Here is the trace I wish I had run sooner, kept simple so the shape is visible. A team closes 40 points in a sprint, and I sign off on the number with real confidence. The next sprint, that same team spends 10 points on defects from those stories, 6 on clarifications, and 4 on dependency cleanup. That is 20 of 40 points, half the apparent capacity, quietly going to work I had already counted as done. I have planned the following quarter against the 40 and felt the 20 as nothing more than a vague sense that the team was slower than the chart promised. The exact numbers will be different for your team, and this is an illustration rather than a benchmark. Use points, hours, or team-days, whichever your team already trusts, as long as you keep the unit consistent inside the local sample. The point is that the math becomes local, specific, and hard to ignore the moment someone traces it instead of trusting the total.

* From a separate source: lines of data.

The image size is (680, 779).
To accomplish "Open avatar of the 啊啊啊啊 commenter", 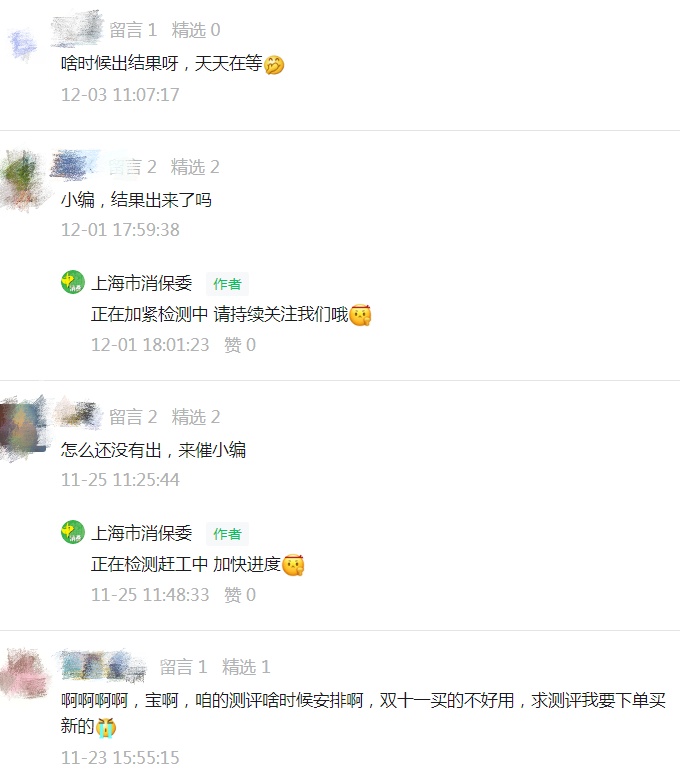I will click(x=24, y=673).
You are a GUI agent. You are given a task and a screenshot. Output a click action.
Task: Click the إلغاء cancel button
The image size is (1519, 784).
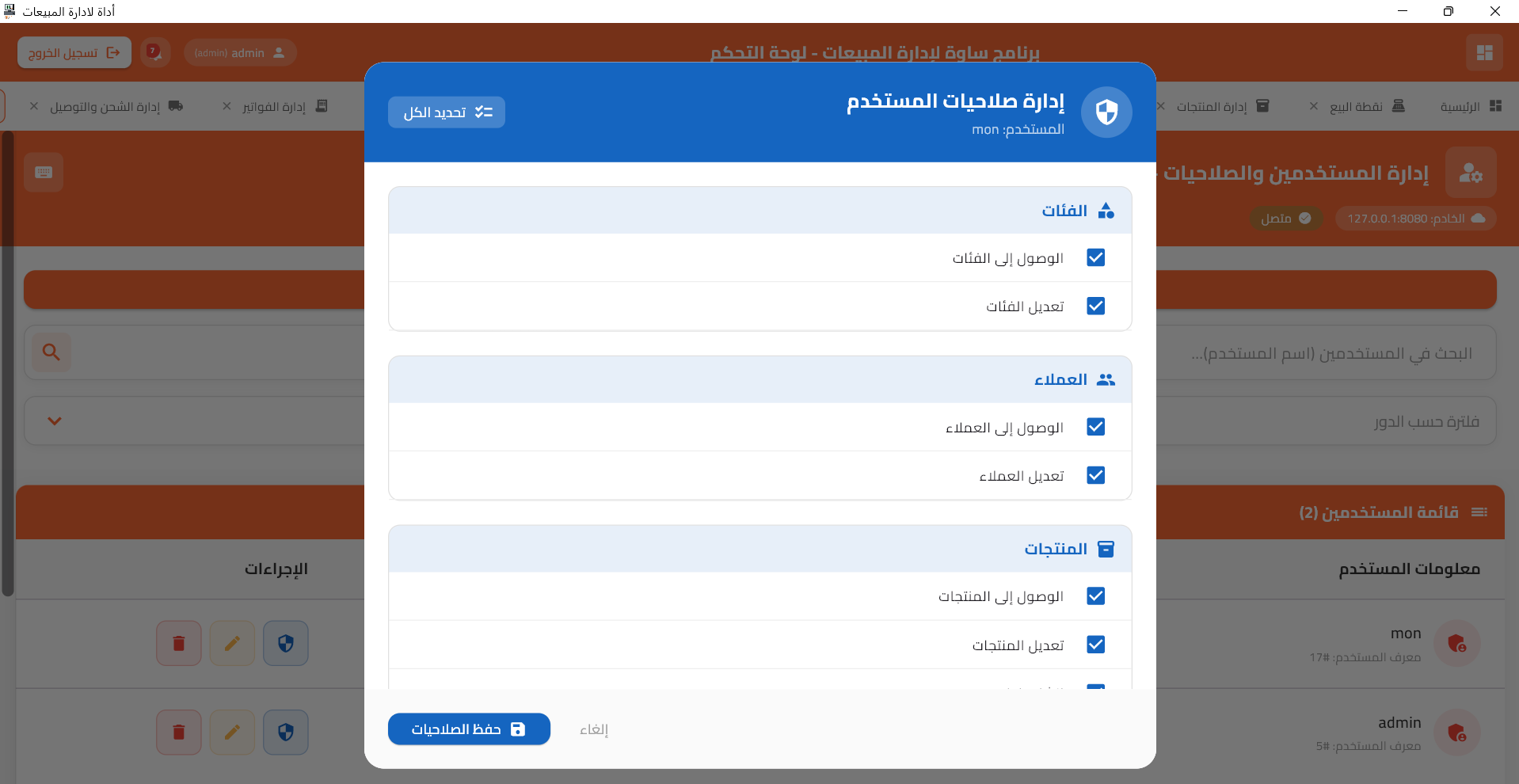594,729
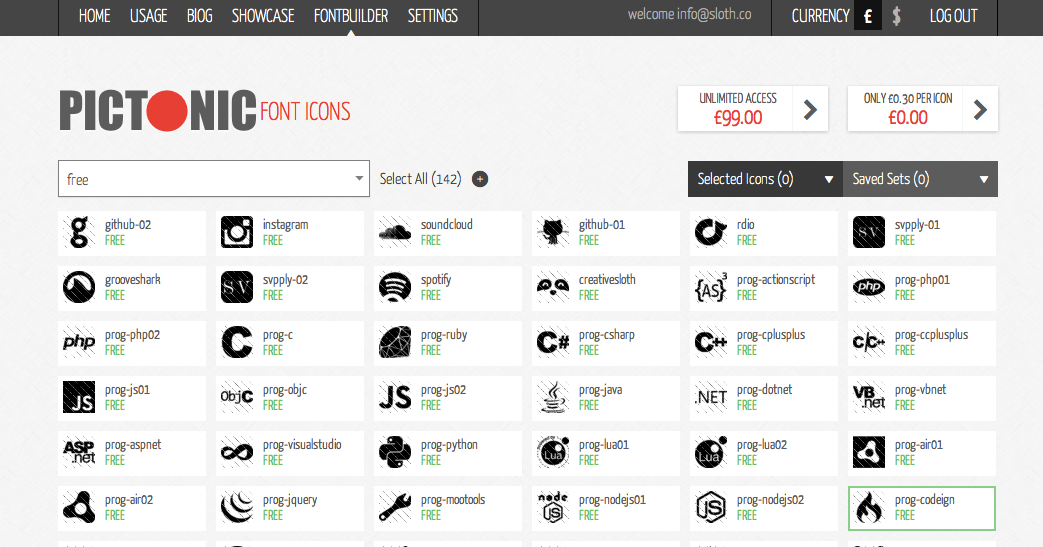This screenshot has height=547, width=1043.
Task: Pick the prog-visualstudio infinity icon
Action: click(238, 452)
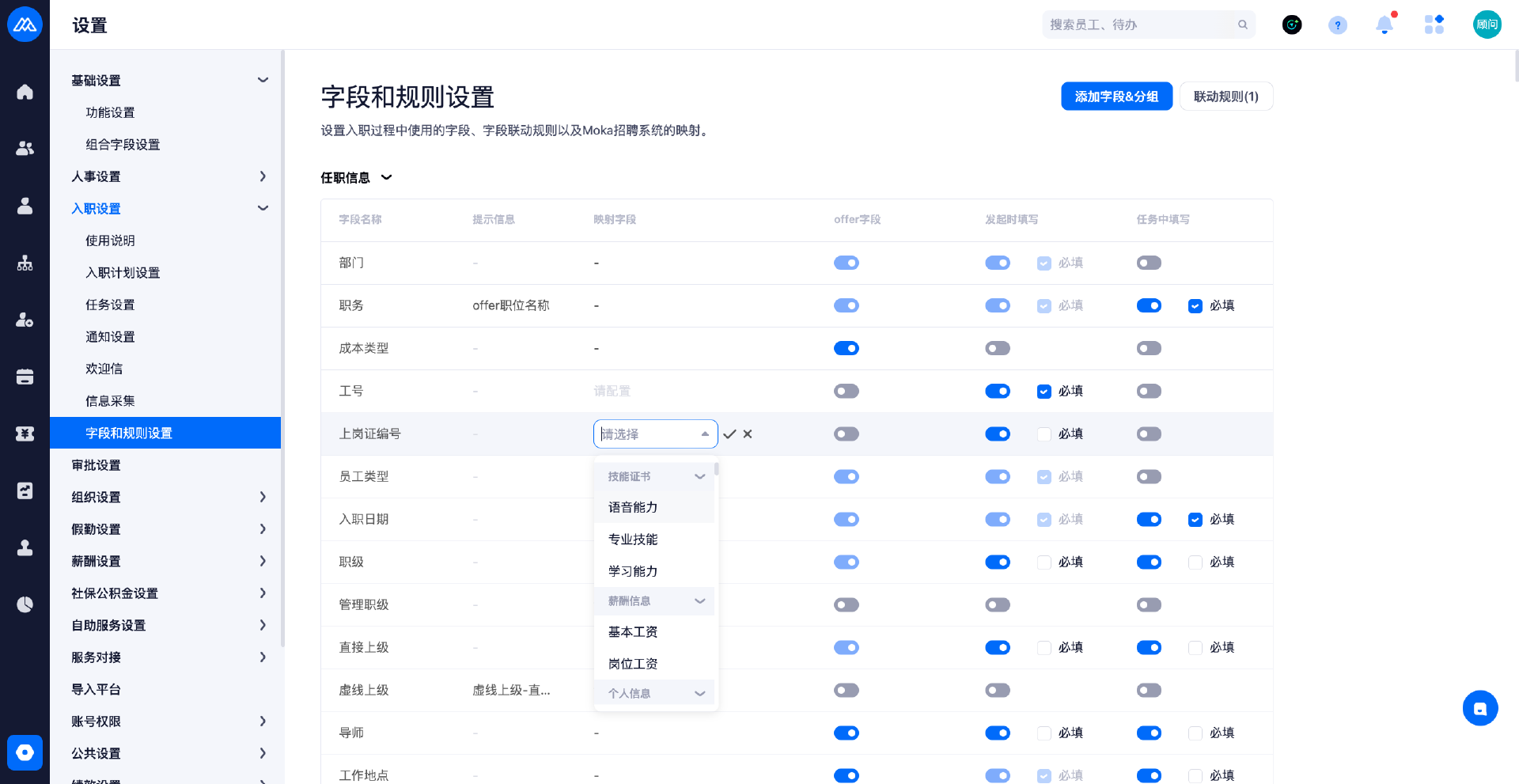The image size is (1519, 784).
Task: Collapse the 任职信息 section chevron
Action: pyautogui.click(x=387, y=178)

Here is the part the evidence cannot teach you: the first time you surface rework in a room that has been reporting green, everyone hears an accusation unless you frame the conversation with extreme care. I have personally discovered, through the glamorous leadership method known as saying it wrong first, that “we are wasting capacity” makes people defend their reputations, while “our planning signal is missing part of the route” gives them a system to inspect. Same evidence. Completely different room.

What Do DORA and SPACE Actually Tell Us About Productivity?

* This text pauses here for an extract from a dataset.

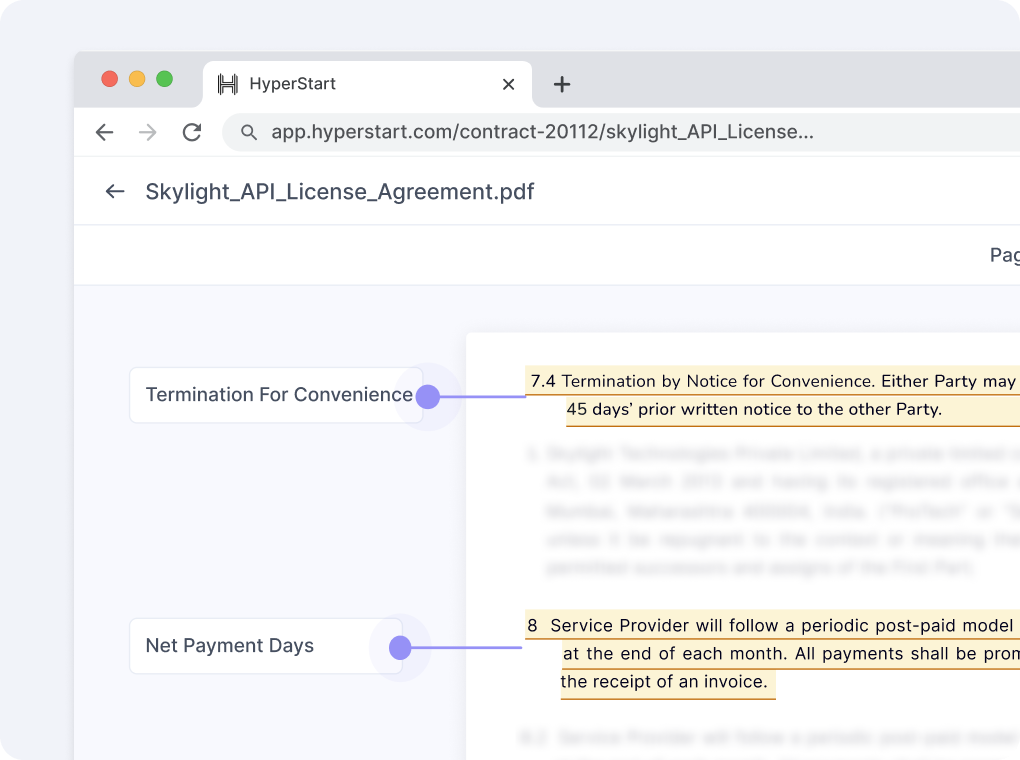Screen dimensions: 1020x760
Task: Click the purple dot next to Termination For Convenience
Action: [x=428, y=397]
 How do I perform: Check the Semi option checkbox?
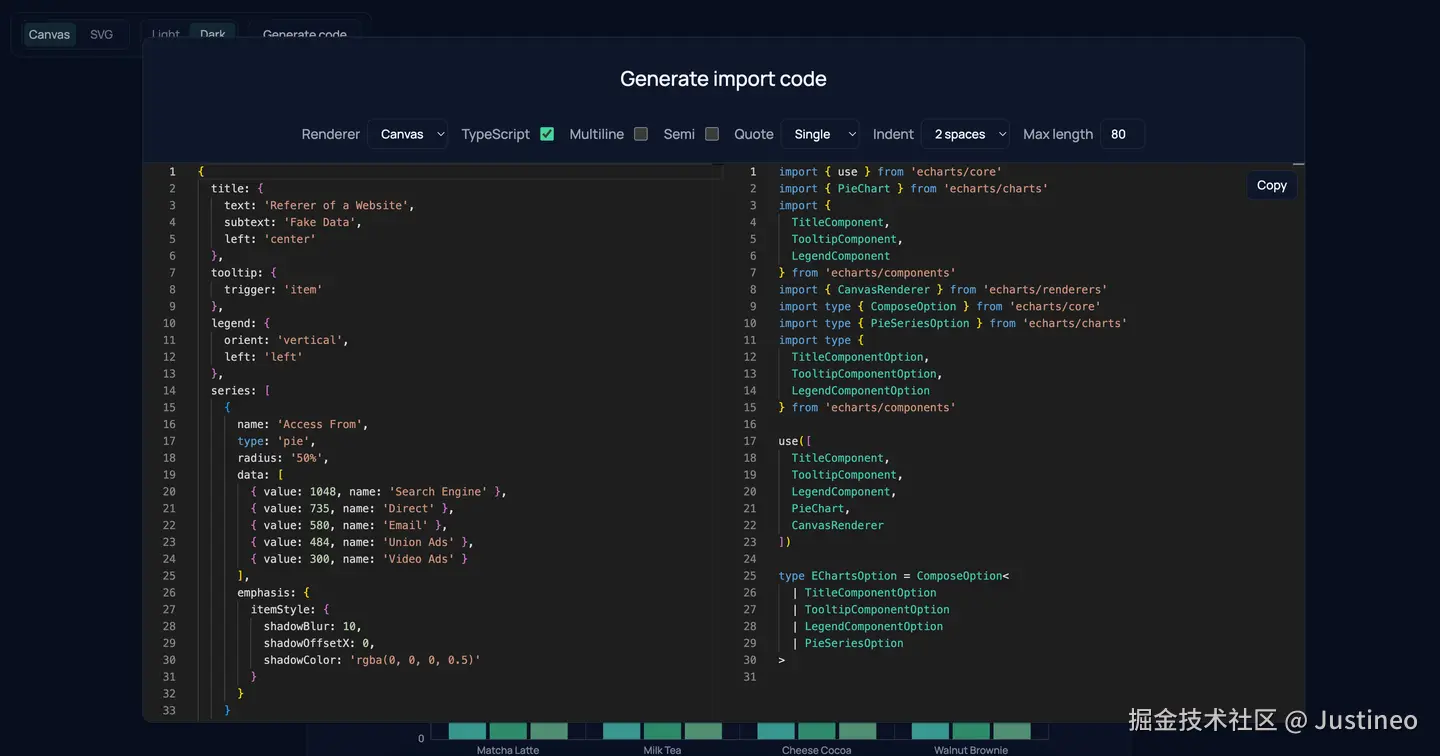tap(712, 134)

DORA and SPACE help here because they resist the temptation to turn one number into a religion. DORA (DevOps Research and Assessment) reminds us that delivery performance needs balance. Throughput matters, but so does stability, which is why Deployment Frequency, Lead Time for Changes, Change Failure Rate, and Mean Time to Restore belong in the conversation together, with Reliability as an important added dimension. One point needs to be explicit, because it is easy to get wrong. DORA does not define an official rework metric. Any rework signal in this article is a local planning measure inspired by DORA’s stability focus, not a DORA metric.

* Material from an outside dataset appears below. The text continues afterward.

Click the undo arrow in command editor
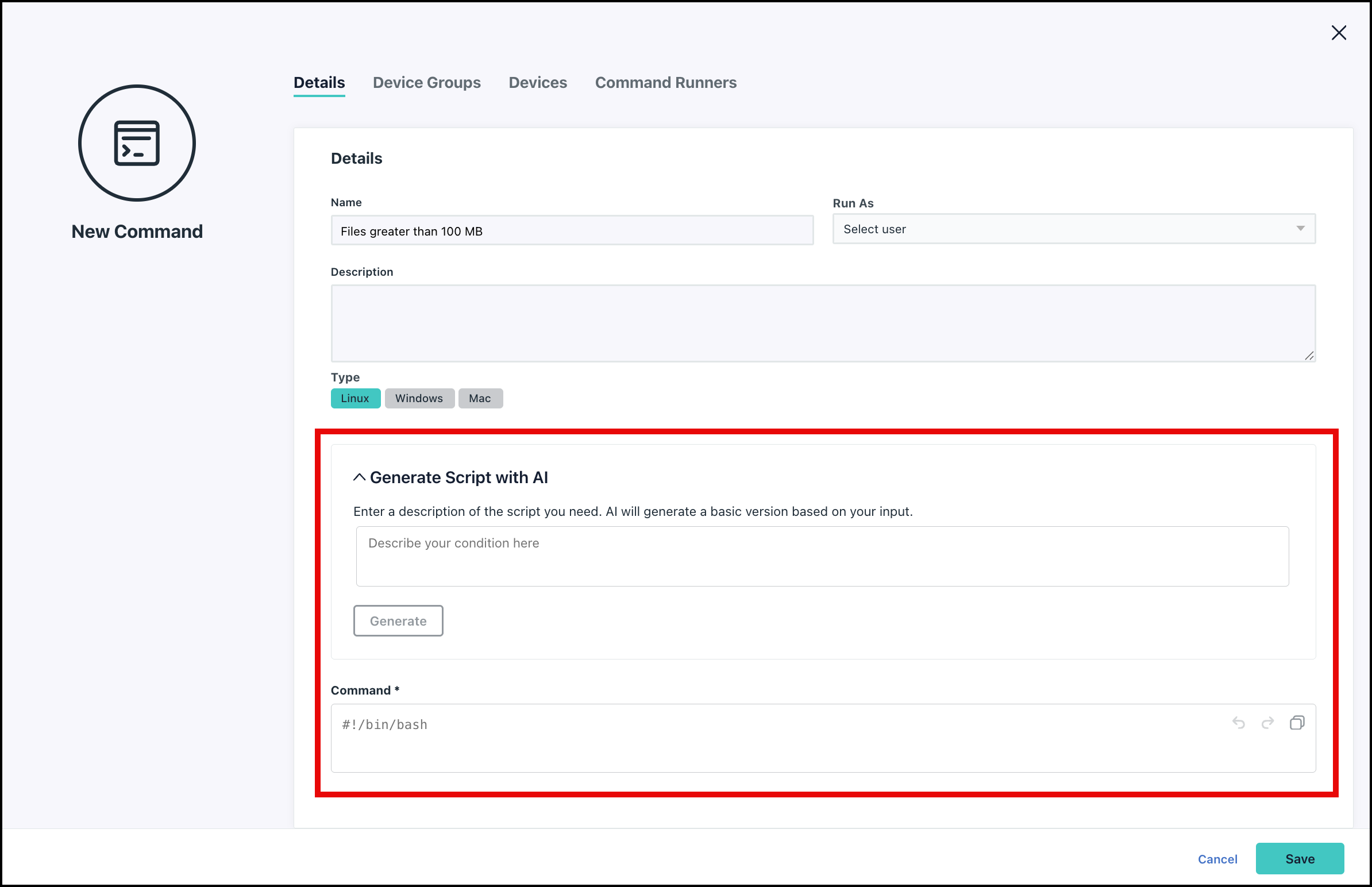Viewport: 1372px width, 887px height. tap(1238, 723)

SPACE (Satisfaction Performance Activity Communication Efficiency and flow) makes a related point from another angle. Developer productivity is multidimensional, so activity alone cannot carry the full truth. The dimension that matters most for us is the tension between Activity, which is where velocity and story points live, and Efficiency and Flow, where rework and friction show up. Satisfaction belongs in the picture too, because constant firefighting is how good teams burn out while the activity numbers still look fine.

This matters because a tired metrics culture often tries to fix one over-promoted number by inventing another over-promoted number. That is not maturity. That is metric whack-a-mole with better fonts. My read is that teams keep reaching for one over-promoted number because uncertainty is socially expensive. A single metric gives everyone something to point at, defend, and repeat in a meeting, even when everyone quietly knows the work is more complicated than the number can carry. The goal is not to replace velocity with a rework rate as the new single truth. A local rework signal earns its place because it adds a missing dimension. It should sit beside velocity, quality, stability, and flow, and it should tell us whether apparent progress carried a hidden durability cost. No serious productivity framework lets one metric tell the whole story, whether that metric is velocity, rework, deployment frequency, or anything else we decide to worship during a quarterly ritual. The goal is not a bigger scoreboard. The goal is better judgment.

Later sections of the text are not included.